The Nationals entered today’s series finale against the Brewers with a suddenly resurgent lineup and a piecemeal pitching plan that needed to come together if they wanted to pull off their first three-game sweep of the season.
Who would’ve thought the pitching part of the equation would be the least of their concerns?
While Paolo Espino, Evan Lee and two relievers teamed up to hold Milwaukee in check, the Nats lineup went silent during a 4-1 loss to spoil any hopes of a weekend sweep on South Capitol Street.
Espino and Lee combined for the equivalent of a “quality start,” allowing three runs over six innings without issuing a walk. But their teammates couldn’t produce enough at the plate, despite several early opportunities with runners in scoring position, and thus couldn’t duplicate the power display they put on the previous two nights, when they launched seven total homers in back-to-back wins.
"Our pitching was good," manager Davey Martinez said. "We just didn't come up with that big hit. Twice had bases loaded, only scored one run. We just couldn't get that big hit today."
Indeed, the Nationals gave themselves chances early against Brewers starter Jason Alexander. They put two runners on base in the first, advanced a runner to third in the second, then loaded the bases in the third and fifth. But out of all that, they managed to push across only one run, via Josh Bell’s sacrifice fly.
They never did deliver a hit with a runner in scoring position, going 0-for-6 against Alexander, who proved master of his domain in the third start of his big league career.
There was even less opportunity to come through late against a Brewers bullpen that shut the Nats out over the final 4 1/3 innings.
"It didn't happen today," Martinez said. "Some days are like that. We got just one run out of two bases loaded (situations). The last few days, it's been ongoing where we scored multiple runs. It's just one of those days."
In deciding who would start today’s game, Martinez had a choice of either rookie left-hander Lee or veteran right-hander Espino. Neither was built up enough to make a full start, and chances are one would end up following the other out of the bullpen. In the end, the manager went with the experienced Espino, who entered with a sparkling 2.03 ERA in 20 relief appearances but had yet to pitch this season with his team either leading or trailing by fewer than three runs.

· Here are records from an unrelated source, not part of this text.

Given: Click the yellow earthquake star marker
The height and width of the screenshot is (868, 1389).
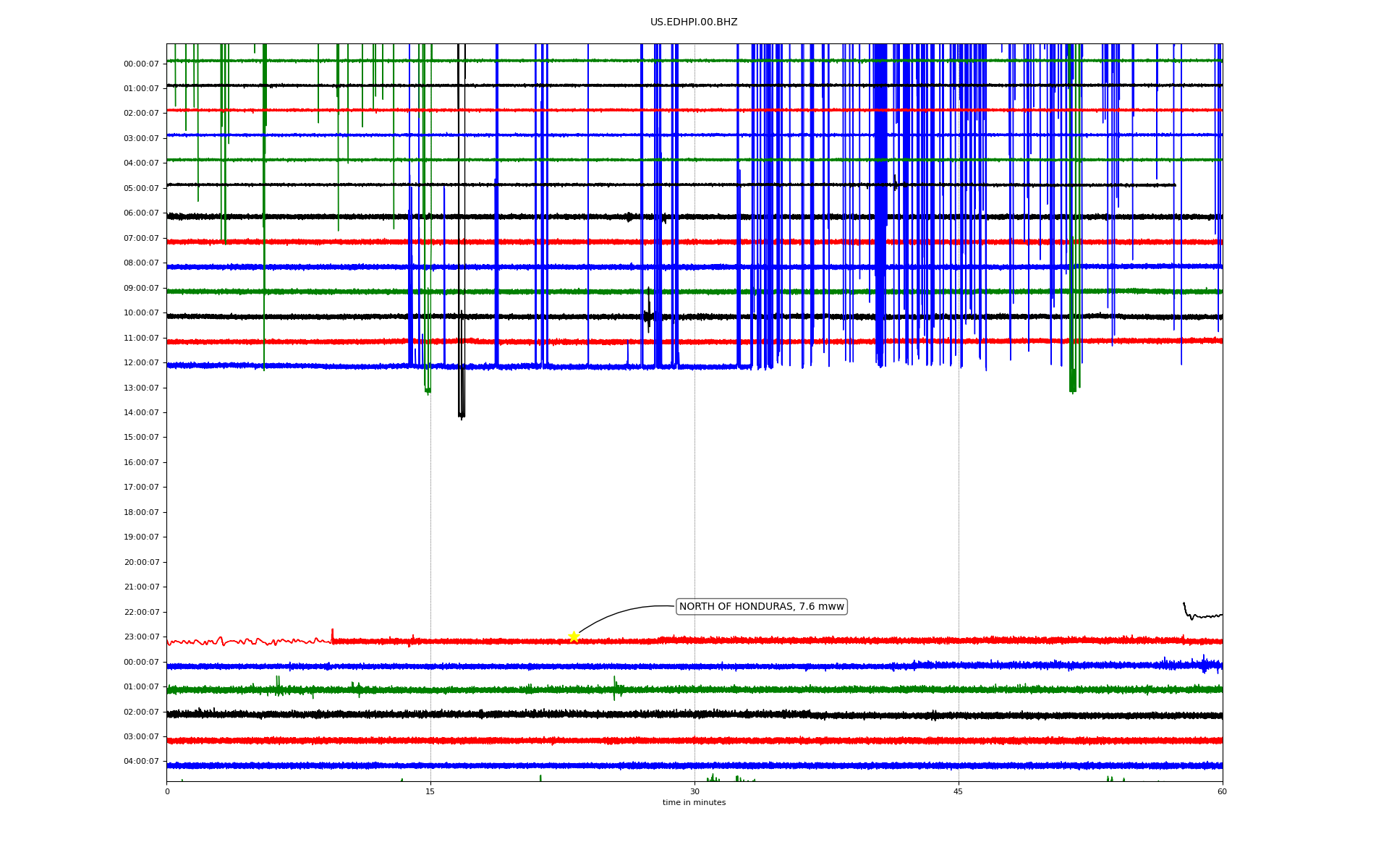Looking at the screenshot, I should [574, 637].
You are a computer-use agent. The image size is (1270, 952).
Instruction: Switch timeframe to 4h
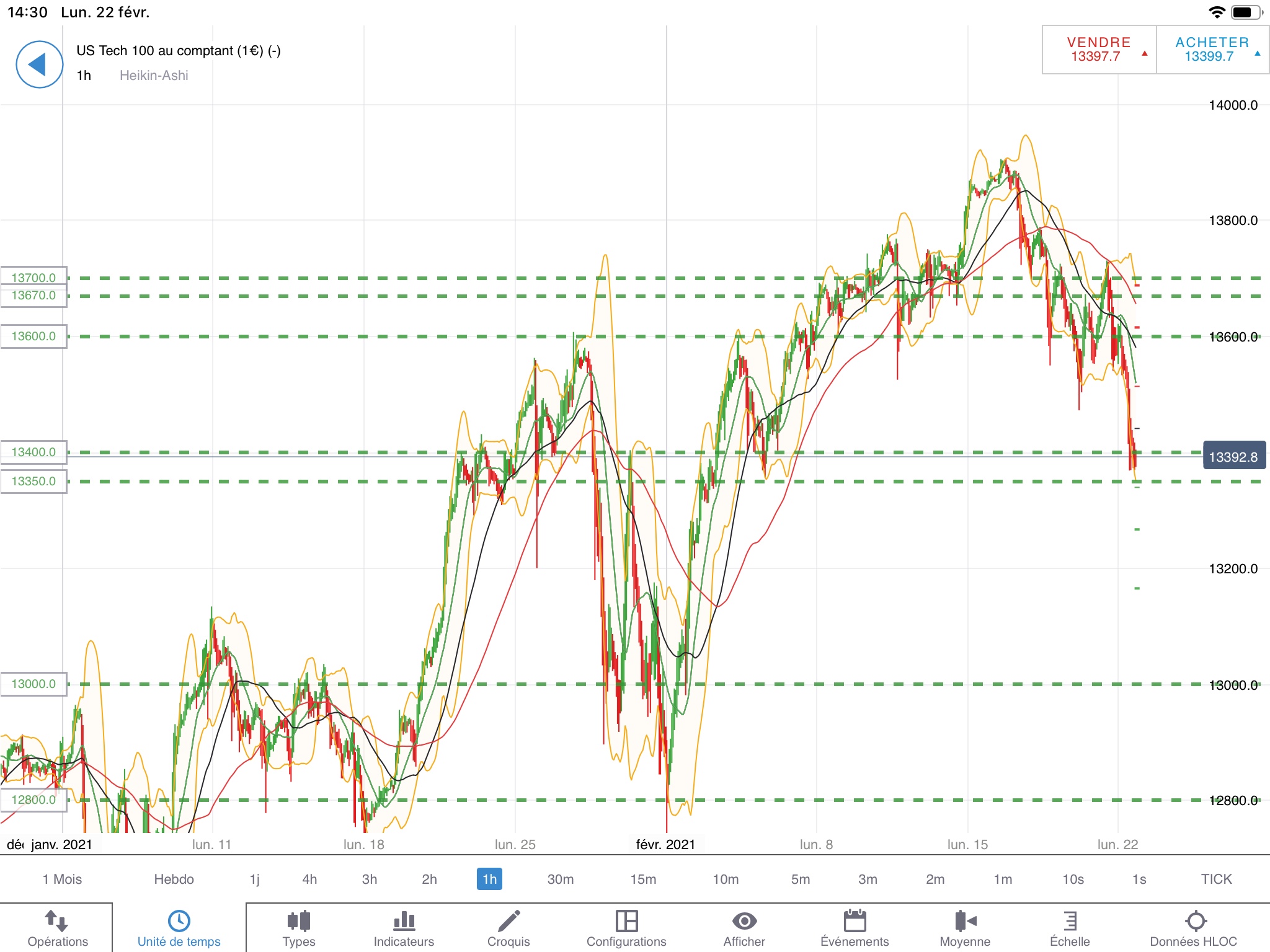coord(309,879)
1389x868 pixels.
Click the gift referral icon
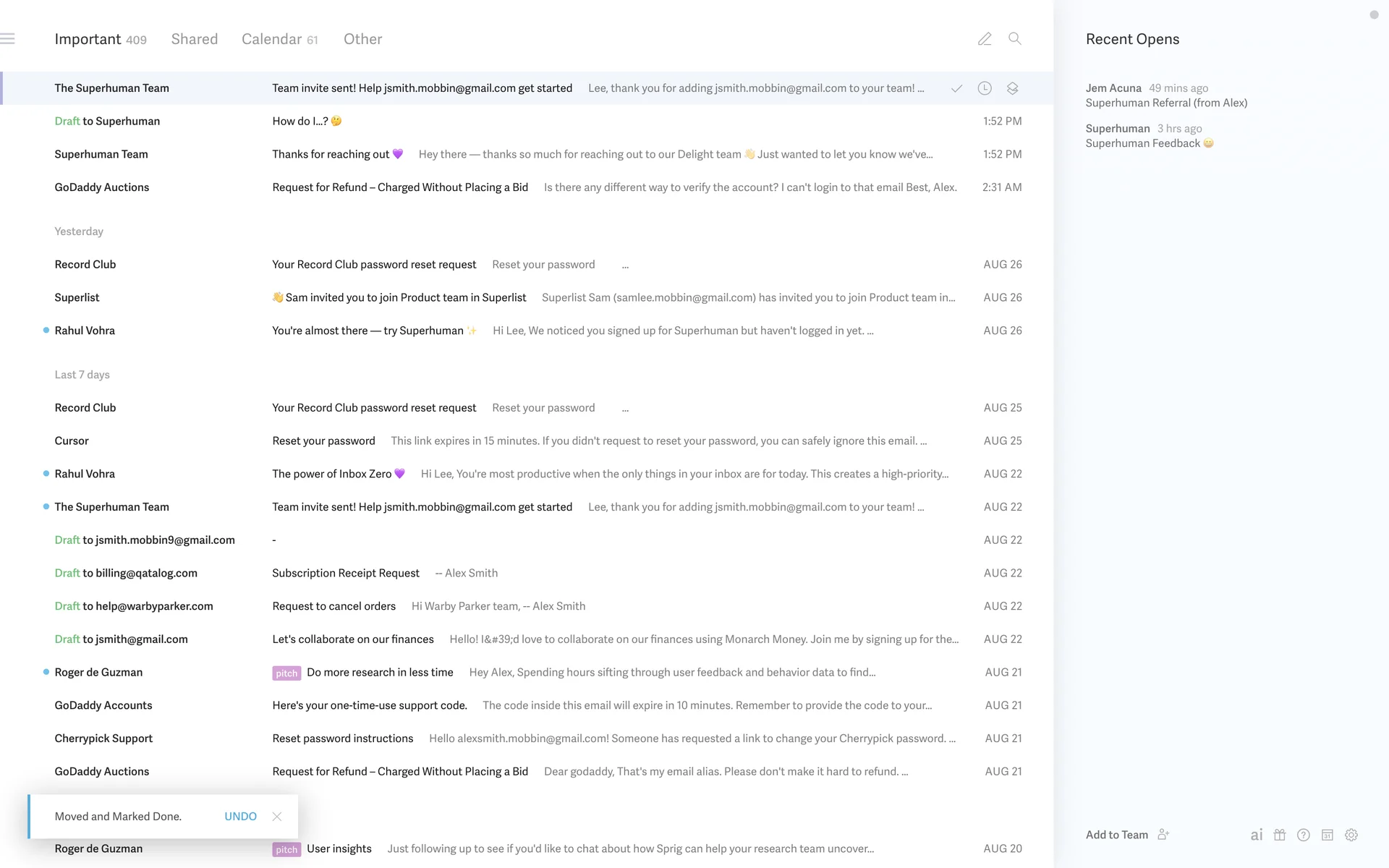point(1280,835)
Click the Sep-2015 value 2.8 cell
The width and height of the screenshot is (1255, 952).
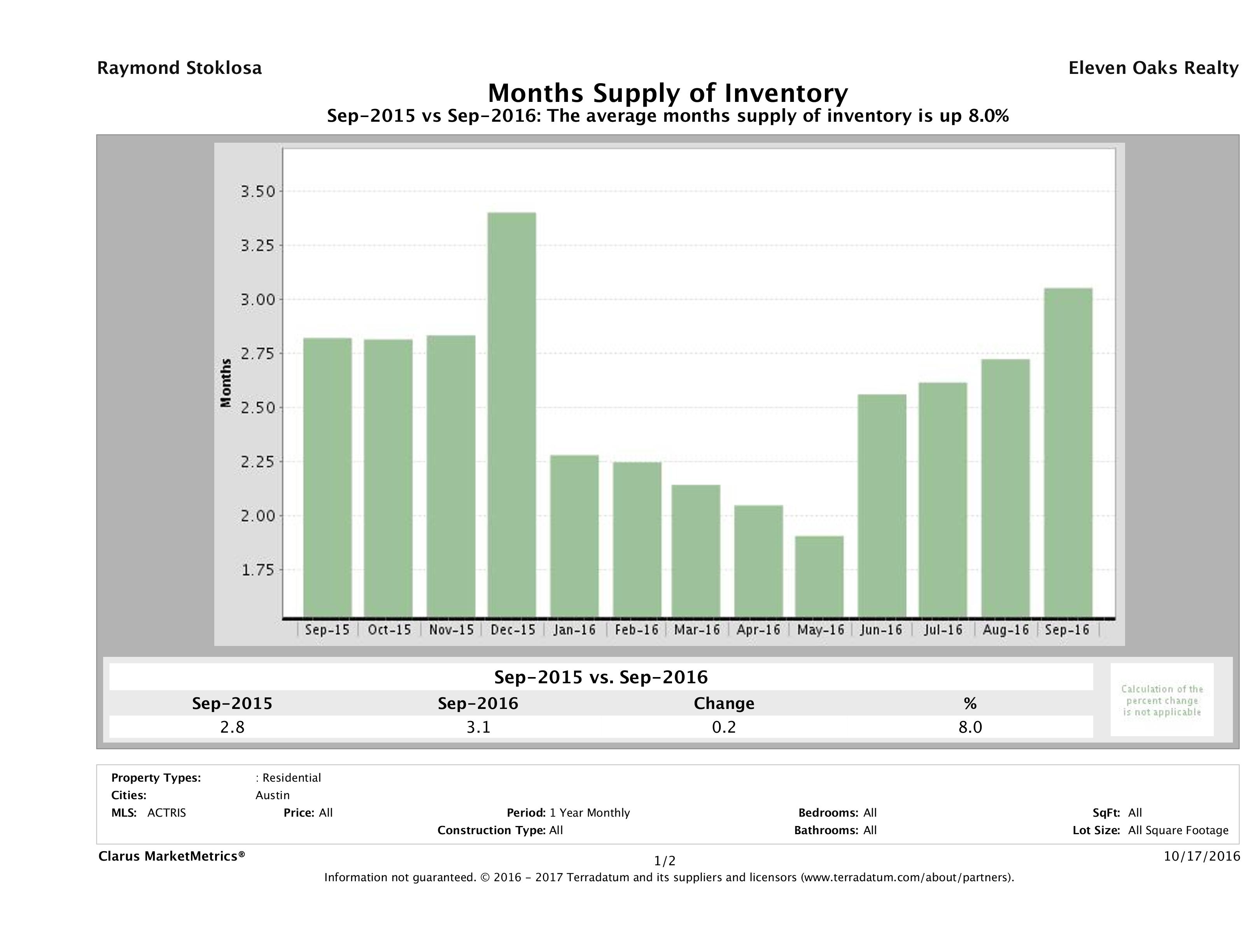[232, 727]
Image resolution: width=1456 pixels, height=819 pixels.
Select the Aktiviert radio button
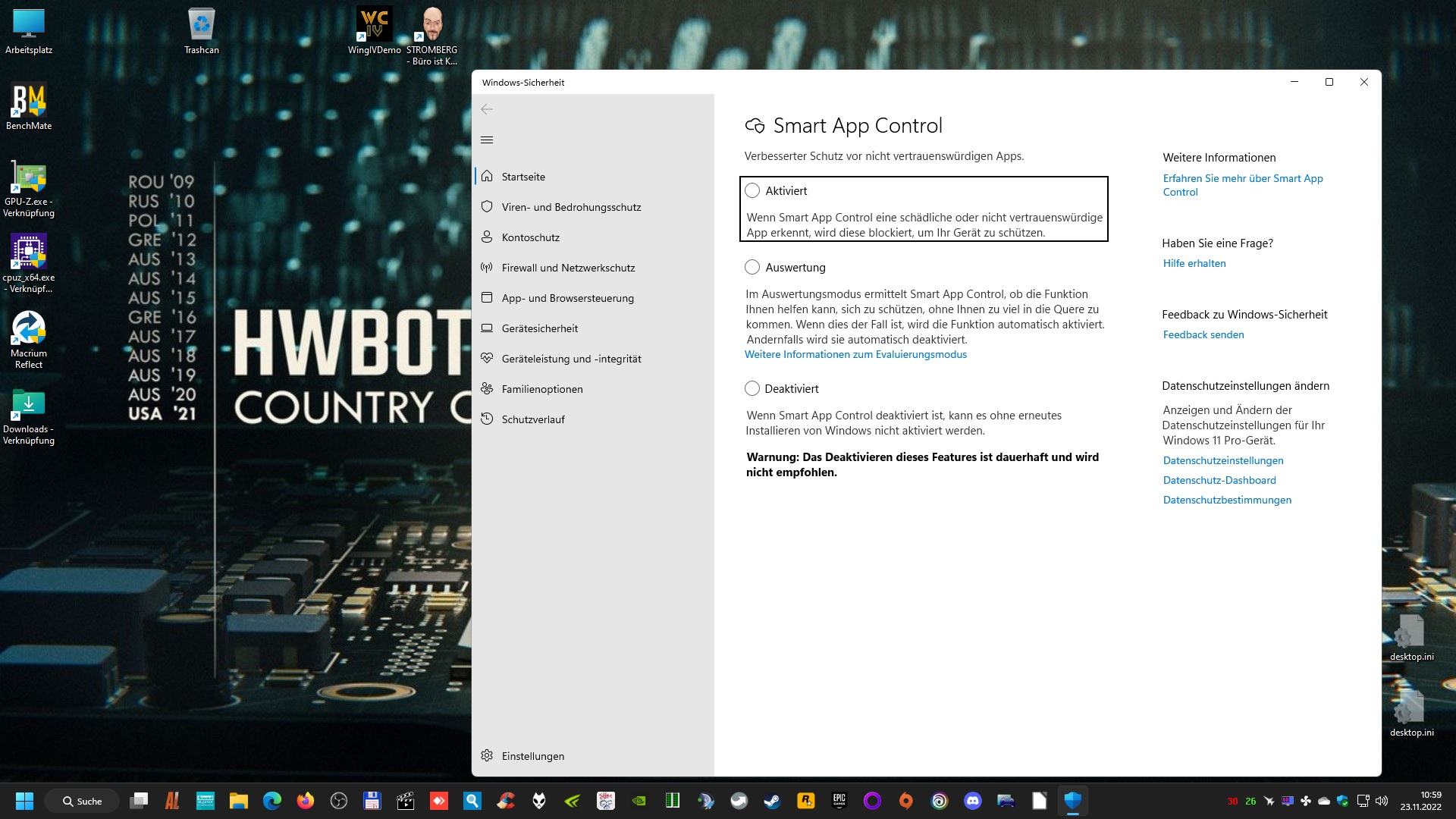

Espino, as ever, gave the Nats everything he had. He allowed one run over 3 2/3 innings, beaten by a pair of third-inning doubles from Tyrone Taylor and Willy Adames, but otherwise did just as he typically does and recorded outs with minimal damage suffered.
Under different circumstances, Espino would’ve kept going after retiring the first two batters he faced in the top of the fourth. But with his pitch count up to 53 – a total he had not reached since mid-April – he was pulled in favor of Lee, summoned out of the bullpen by Martinez to face the left-handed Omar Narváez.
"I was feeling OK, but I understand I haven't been out there for more than three (innings) and I don't think I had thrown more than 50 pitches the entire season in one appearance," Espino said. "They were going the safe route. It's a decision they probably thought about before. I'm happy with the decision. I just go out there and do the best I can do, as long as I can."
Lee would pitch well in his third big league game, recording seven outs on 41 pitches. He was done in, though, by one two-out sequence in the top of the fifth against the top of the Milwaukee lineup. After allowing a single to Christian Yelich, Lee faced Adames but seemed to be distracted at times by Yelich leading off first base.
Lee would throw six pitches in the at-bat to Adames, but sprinkling in between were four pickoff throws. Whether Yelich’s presence on the bases caused him to leave a 2-2 fastball over the plate to Adames is debatable, but the result of the pitch was a two-run homer nonetheless.
"I was instructed to pick off, hold the running game a little bit," Lee said. "He tried to attempt a steal, so we knew he was going to try to get into scoring position with two outs. I was just trying to hold over there. I've got to do a better job of executing my pitch, especially in that count with a fastball."
The young lefty picked himself up after the homer, though, and retired the final four batters he faced to leave on a positive note, brushing off a comebacker that struck him just below the right knee and left a noticeable welt afterward.
"I didn't like the results that I was getting out there," Lee said. "I didn't have my best stuff. I wasn't very polished, by any means. So when (the comebacker) happens, it fuels me, it gets me pissed off. I could care less about the pain. I just wanted to push on in the game and help our team get deeper in the ballgame. That was the job I was tasked to do before the game, and by golly I was going to get it done."
Even if his teammates couldn’t pick him or the rest of the Nationals pitching staff up today.